- _TEXT TO READ_

━━━━━━

I have finally found a good, moist, tasty, fairly long-lasting gluten free cake.  An added plus is that it contains zucchini...


However.
A very technical drawing*
The first time I made this gluten free zucchini breakfast cake (sweetened not by sugar, but maple syrup - the pluses are adding up), it was a rather convoluted affair.  I wanted to make it, but didn't have enough of a consecutive chunk of time to go from A to Baked in one go.  So I divided the process up thusly:  measure out dry ingredients into a bowl.  Three days later, add wet ingredients and put in prepared baking pan.  Realize almost immediately that I had left out the melted coconut oil, pull the pan out of the oven, dump the batter back into the mixing bowl, furiously stir in the melted oil, wash and reline baking pan, put back in oven.  I was greatly relieved to find it nice and risen and moist and delish.  (Exhibit B)


HoHA!  Sez I.  I'm going to make it again and THIS time I'm going to make sure I have a nice, uninterrupted (hahahahaha) chunk of time so that there is no forgetting nuthin.  And, thusly, I did so.
However, upon removing the baked cake from the oven, I discovered Exhibit A.


The leavening agent is baking powder with a catalyst of baking soda.  I have been baking for a fair amount of time and although I am not of a scientific nature, I do know that, if you add your carefully measured ingredients (all in-date, nothing expired or close to being so), you should get similar if not identical results.  Same oven.  Same weather conditions, same Moon moving into the path of Saturn.  I also know that, leaving baking powder/soda to sit within a batter can sometimes enhance the rise - but the trick is BATTER, not a pile of dry ingredients.

━━━━━━

- _STORED DATA_

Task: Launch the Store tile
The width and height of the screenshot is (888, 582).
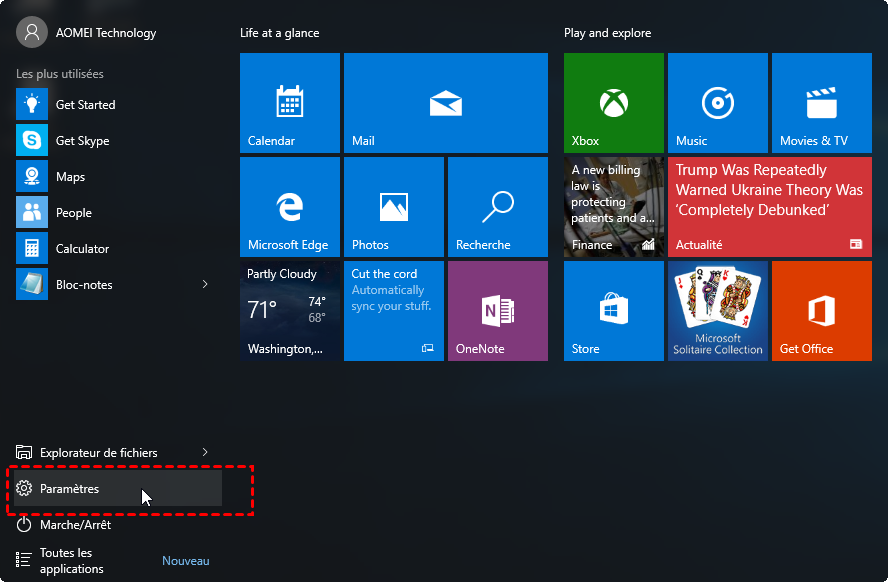Action: click(x=613, y=311)
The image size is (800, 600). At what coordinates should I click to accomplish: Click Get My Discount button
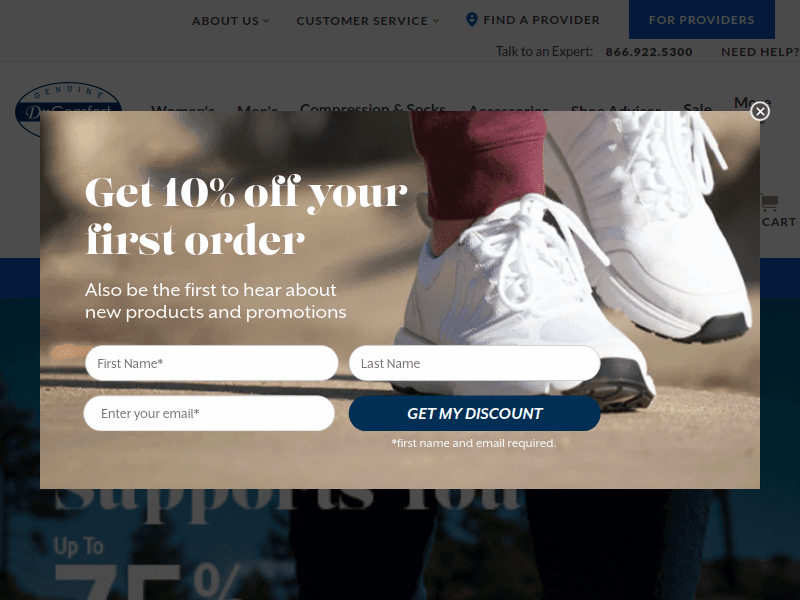click(474, 413)
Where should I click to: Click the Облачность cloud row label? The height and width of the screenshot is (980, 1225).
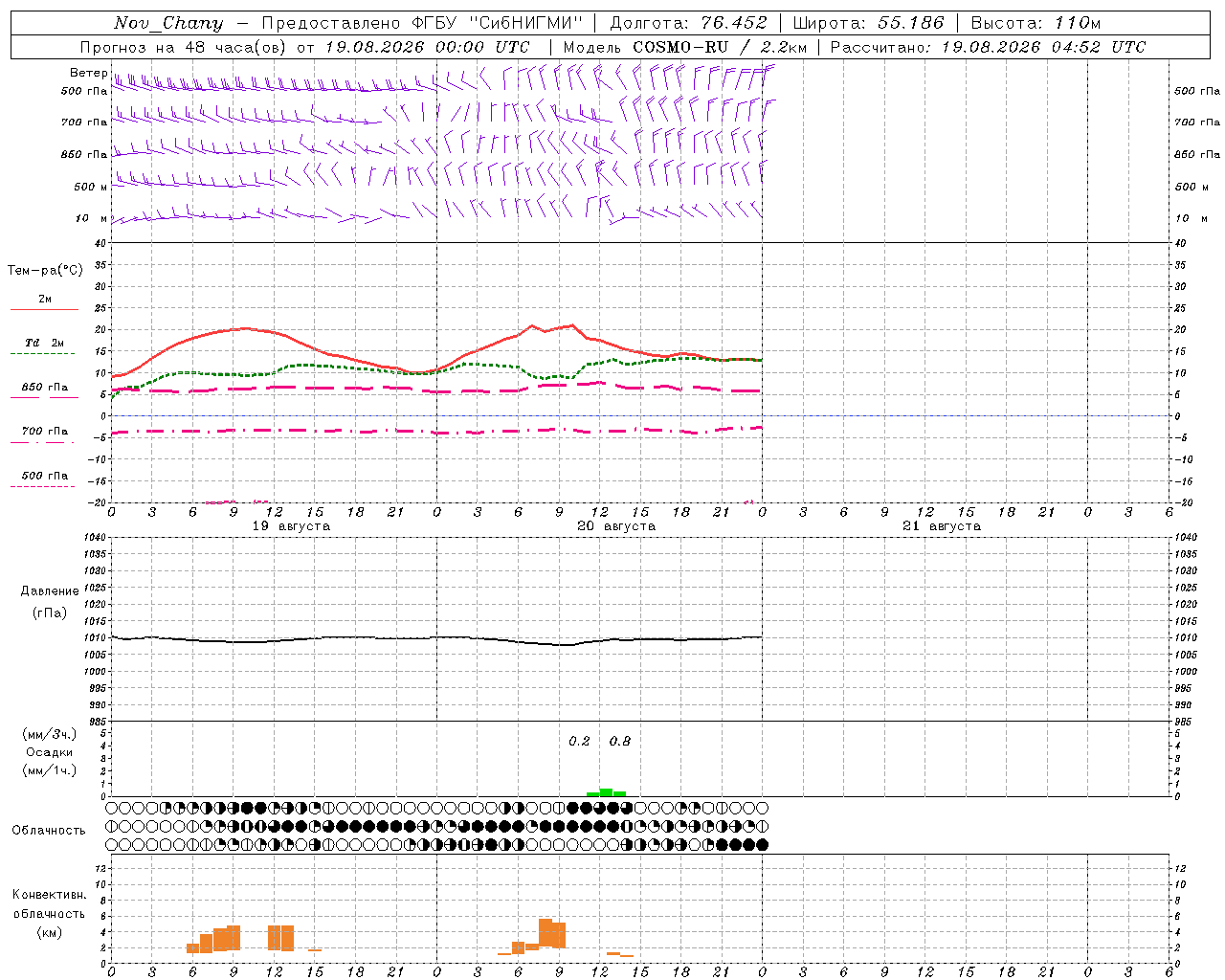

━━━━━━

- _YOUR INSTRUCTIONS_
Return the portion of the zucchini cake post that begins at the words "I have finally" and ends after "delish.  (Exhibit B)", copied without any change. The material above is not required for this exercise.

- _TASK ANSWER_
I have finally found a good, moist, tasty, fairly long-lasting gluten free cake.  An added plus is that it contains zucchini...


However.
A very technical drawing*
The first time I made this gluten free zucchini breakfast cake (sweetened not by sugar, but maple syrup - the pluses are adding up), it was a rather convoluted affair.  I wanted to make it, but didn't have enough of a consecutive chunk of time to go from A to Baked in one go.  So I divided the process up thusly:  measure out dry ingredients into a bowl.  Three days later, add wet ingredients and put in prepared baking pan.  Realize almost immediately that I had left out the melted coconut oil, pull the pan out of the oven, dump the batter back into the mixing bowl, furiously stir in the melted oil, wash and reline baking pan, put back in oven.  I was greatly relieved to find it nice and risen and moist and delish.  (Exhibit B)